Hi SmilingFrog76
Great question, sadly multi-node is never simple 🙂
Let's start with the basic, let's assume one worker is available and the other is not, what would you want to happen? (p.s. I'm not aware of flexible multi-node training frameworks, i.e. a framework that can detect another node is available and connect with it mid training, that said, it might exist 🙂 )
SmilingFrog76 this is not a weird mechanism at all , this is proper HPC scheduler 🙂trains-agent
is not actually aware of other nodes, it is responsible for launching a Task on its own hardware (with whatever configuration it was set). What can be done is to use the trains-agent
inside a 3rd party scheduler and have the scheduler allocate the node and trains-agent spin the experiment. There is a k8s example here: basically pulling jobs for the trains-server queue and pushing them into a k8s scheduler. The same can be done with slurm.
What do you think?
https://github.com/allegroai/trains-agent/blob/master/examples/k8s_glue_example.py
I see, thanks! So, correct me if I'm wrong: there is no way for the agent to deal with resource management, it's simply not its job (seems logical). Also, there is no internal scheduler in Trains, I can just create more queues and spin up N agents, each with their own resource set, even in different machines. If that's it, I only see these alternatives:
forget about "abstracting resources" and simply use more queues and/or manually partition stuff among agents Use Trains as experiment tracker, while configuring the two machines with SLURM for instance Setup a k8s cluster and implement your proposed exampleThe last point is a bit fuzzy to me, mostly because I never tinkered with k8s before (and it seems quite overkill to me for a dual-node configuration), so I'm more prone to attempt #2 and fallback to the second one.
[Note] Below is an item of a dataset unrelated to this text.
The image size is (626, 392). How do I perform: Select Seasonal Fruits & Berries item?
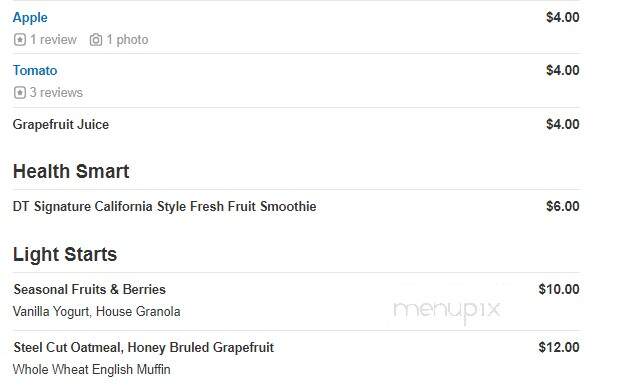[89, 289]
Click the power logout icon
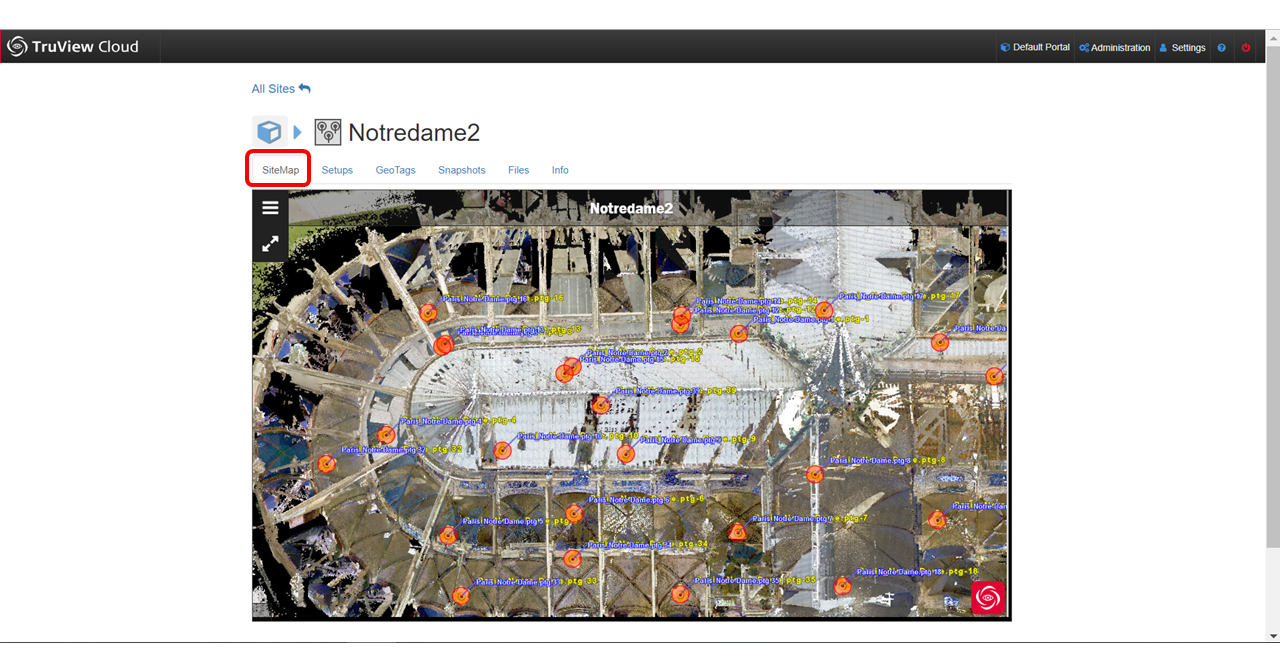Screen dimensions: 1280x672 (1246, 48)
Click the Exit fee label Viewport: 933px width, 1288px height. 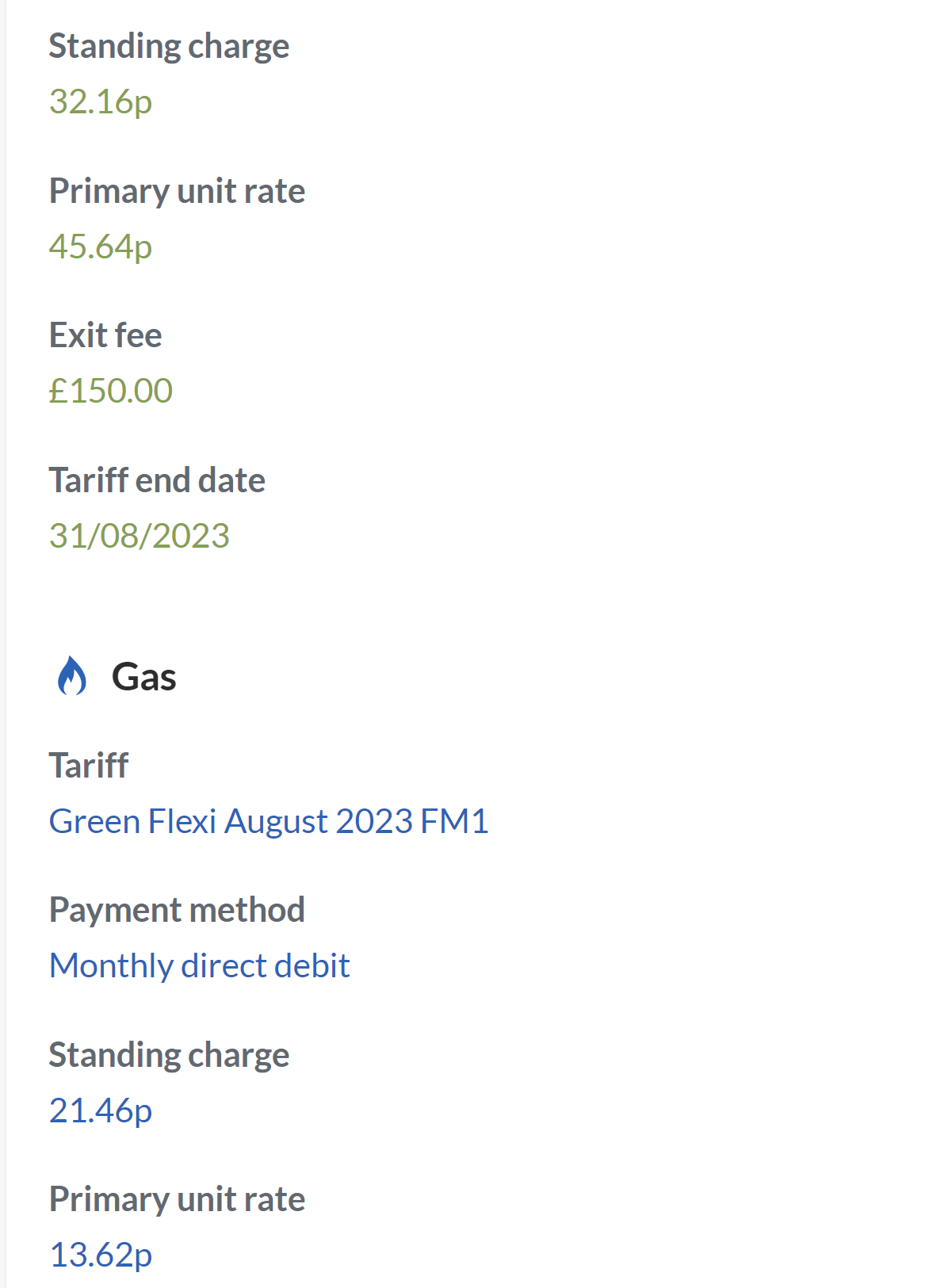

Do you see other alternatives (i.e. maybe slurm can work with agents)? Thanks again and sorry to bother!
SmilingFrog76
there is no internal scheduler in Trains
So obviously there is a scheduler built into Trains, this is the queues (order / priority)
What is missing from it is multi node connection, e.g. I need two agents running the exact same job working together.
(as opposed to, I have two jobs, execute them separately when a resource is available)
Actually my suggestion was to add a SLURM integration, like we did with k8s (I'm not suggesting Kubernetes as a solution for you, the opposite, k8s does not have the kind of scheduler you are looking for, only SLURM has it)
There is also a middle-ground between 2 & 3.
Let's assume we clone an experiment in the UI, and configured it, this Task has a unique ID (press on the ID button next to the name to see it).
We could schedule a slurm
job that basically runs the following command on two nodes:
trains-agent execute --full-monitoring --id <my_task_id_here>
This way we get the benefit of having the ability to change arguments, and have trains-agent setup the environement / code for us, and use SLURM to schedule the actual job.
What do you think?
BTW:(Option (3) is basically automating this exact procedure.
Hi AgitatedDove14 , thanks for the quick reply! Well, not sure if this answers your question, but what I'd like to have is a scheduler that is aware of the resources that each agent has access to, in some way. E.g. I launch an agent in machine1, then an agent in machine2, but when I enqueue a task I'd like to say "this requires 2 GPUs" and some sort of scheduling machanism assigns it to any available agent with those resources available. Of course, once I turn off the machine1, agent 1 also dies, so the scheduler should handle new tasks accordingly. This is basically how I imagined it to work, I apologize if it's a weird mechanism and/or the Trains stack was not supposed to work this way.